This definition, to be taken seriously, is juxtaposed with an ironically used definition. This denotes management fashions . Since the 1980s a rapidly growing market for management advisory literature has emerged, in which millions of books are sold each year around the world, which essentially deal with the following question: "What should be done in organizations if ...". Many of these guides have been marketed as a new management philosophy . Management philosophy oscillates between charlatanism and practical philosophy as an antidote to bureaucratization tendencies of organizations.

Critical analyzes identify five problem areas:

  1. Management philosophy prevents management from becoming more professional, since it is old wine in new bottles ;
  2. Management philosophy only produces hot air, it is trivial, short-lived and fashion-oriented;
  3. Management philosophy is above all a lucrative business and as such dubious;
  4. Management philosophy contradicts itself continuously and thus represents a death pill of logic;
  5. Management philosophy with its sometimes radical concepts deregulate historically grown structures of the working society.
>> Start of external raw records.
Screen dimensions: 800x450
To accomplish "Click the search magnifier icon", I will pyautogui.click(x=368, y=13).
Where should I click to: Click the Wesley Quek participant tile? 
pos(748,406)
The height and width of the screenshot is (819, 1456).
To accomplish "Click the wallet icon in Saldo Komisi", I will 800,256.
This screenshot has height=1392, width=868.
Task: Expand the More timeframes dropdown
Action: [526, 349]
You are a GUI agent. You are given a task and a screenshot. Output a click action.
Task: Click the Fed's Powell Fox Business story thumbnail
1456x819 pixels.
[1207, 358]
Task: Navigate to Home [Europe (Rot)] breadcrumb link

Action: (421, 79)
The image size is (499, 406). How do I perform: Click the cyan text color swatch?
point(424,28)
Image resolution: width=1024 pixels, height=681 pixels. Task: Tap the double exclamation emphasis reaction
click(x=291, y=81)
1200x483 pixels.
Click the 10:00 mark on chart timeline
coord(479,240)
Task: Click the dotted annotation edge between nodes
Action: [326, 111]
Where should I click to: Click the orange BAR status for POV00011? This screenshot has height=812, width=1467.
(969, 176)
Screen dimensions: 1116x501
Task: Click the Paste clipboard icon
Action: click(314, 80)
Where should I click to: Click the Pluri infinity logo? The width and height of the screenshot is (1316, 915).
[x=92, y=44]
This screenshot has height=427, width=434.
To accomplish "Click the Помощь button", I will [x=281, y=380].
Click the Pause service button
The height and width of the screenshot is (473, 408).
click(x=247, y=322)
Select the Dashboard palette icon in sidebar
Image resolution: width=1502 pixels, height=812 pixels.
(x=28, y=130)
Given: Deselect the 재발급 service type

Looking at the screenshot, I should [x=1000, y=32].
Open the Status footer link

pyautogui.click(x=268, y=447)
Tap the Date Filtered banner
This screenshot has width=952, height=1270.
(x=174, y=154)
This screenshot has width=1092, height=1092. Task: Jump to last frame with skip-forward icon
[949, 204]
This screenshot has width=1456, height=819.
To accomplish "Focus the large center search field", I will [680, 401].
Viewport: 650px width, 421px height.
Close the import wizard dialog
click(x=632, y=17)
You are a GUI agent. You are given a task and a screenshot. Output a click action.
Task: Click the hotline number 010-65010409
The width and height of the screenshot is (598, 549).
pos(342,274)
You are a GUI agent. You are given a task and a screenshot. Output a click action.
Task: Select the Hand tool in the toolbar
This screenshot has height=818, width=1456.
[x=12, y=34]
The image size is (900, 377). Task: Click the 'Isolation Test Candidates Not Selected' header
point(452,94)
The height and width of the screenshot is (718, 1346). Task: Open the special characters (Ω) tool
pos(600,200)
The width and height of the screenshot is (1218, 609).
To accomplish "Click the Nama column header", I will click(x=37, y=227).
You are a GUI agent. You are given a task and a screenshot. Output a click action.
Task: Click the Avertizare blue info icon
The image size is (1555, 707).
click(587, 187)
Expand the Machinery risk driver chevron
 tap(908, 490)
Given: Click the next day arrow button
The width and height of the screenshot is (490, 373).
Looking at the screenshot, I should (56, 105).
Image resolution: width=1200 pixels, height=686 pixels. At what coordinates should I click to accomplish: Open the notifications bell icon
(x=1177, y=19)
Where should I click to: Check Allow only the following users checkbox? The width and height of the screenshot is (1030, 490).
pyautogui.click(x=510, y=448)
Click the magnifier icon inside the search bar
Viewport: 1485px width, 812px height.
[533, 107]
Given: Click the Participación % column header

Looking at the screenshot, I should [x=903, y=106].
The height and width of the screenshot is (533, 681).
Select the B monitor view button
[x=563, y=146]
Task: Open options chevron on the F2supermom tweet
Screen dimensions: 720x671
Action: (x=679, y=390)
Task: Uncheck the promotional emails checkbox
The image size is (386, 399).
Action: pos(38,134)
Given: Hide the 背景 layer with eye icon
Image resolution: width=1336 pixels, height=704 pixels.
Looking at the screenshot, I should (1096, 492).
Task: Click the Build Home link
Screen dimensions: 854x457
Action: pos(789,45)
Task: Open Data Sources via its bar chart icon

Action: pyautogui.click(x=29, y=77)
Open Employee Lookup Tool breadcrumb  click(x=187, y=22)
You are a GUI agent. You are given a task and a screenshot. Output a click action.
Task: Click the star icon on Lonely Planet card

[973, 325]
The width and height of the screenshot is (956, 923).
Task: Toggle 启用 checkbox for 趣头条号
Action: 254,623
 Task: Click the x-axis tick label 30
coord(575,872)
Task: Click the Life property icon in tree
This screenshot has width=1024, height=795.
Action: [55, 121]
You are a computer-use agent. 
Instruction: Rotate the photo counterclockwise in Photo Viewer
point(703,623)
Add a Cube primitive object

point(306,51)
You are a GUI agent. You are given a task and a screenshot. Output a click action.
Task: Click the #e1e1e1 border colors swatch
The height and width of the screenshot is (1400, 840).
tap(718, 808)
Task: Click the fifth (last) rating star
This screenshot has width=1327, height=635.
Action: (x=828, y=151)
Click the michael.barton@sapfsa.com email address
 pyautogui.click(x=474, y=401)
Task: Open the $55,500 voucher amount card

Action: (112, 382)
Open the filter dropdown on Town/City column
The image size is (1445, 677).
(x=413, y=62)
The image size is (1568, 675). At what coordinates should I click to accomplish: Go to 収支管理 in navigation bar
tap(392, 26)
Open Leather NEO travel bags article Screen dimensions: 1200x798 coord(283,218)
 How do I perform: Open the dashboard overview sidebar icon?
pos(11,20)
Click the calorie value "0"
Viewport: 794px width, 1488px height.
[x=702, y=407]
The remarkable innovations in the management genre by management philosophers are meanwhile "de-dramatized" by some scientists ( Helmut Willke ). From the point of view of a post-classical management understanding, productive services exist if one assumes that decisions can no longer be made according to a true / false code. It then becomes the task of an injunctive management philosophy to always put new constructions in the place of undecidability (Weber 2005). The tendency towards catchwords of many management philosophers is seen positively, or understood as "a kind of premature birth of the terms" ( Norbert Bolz ), which is about symbolically condensing, staging and communicating management trends. Dirk Baecker sees the management philosophy as a philosophy of injunctions, i.e. requests that aim not at theoretical, but practical reflection.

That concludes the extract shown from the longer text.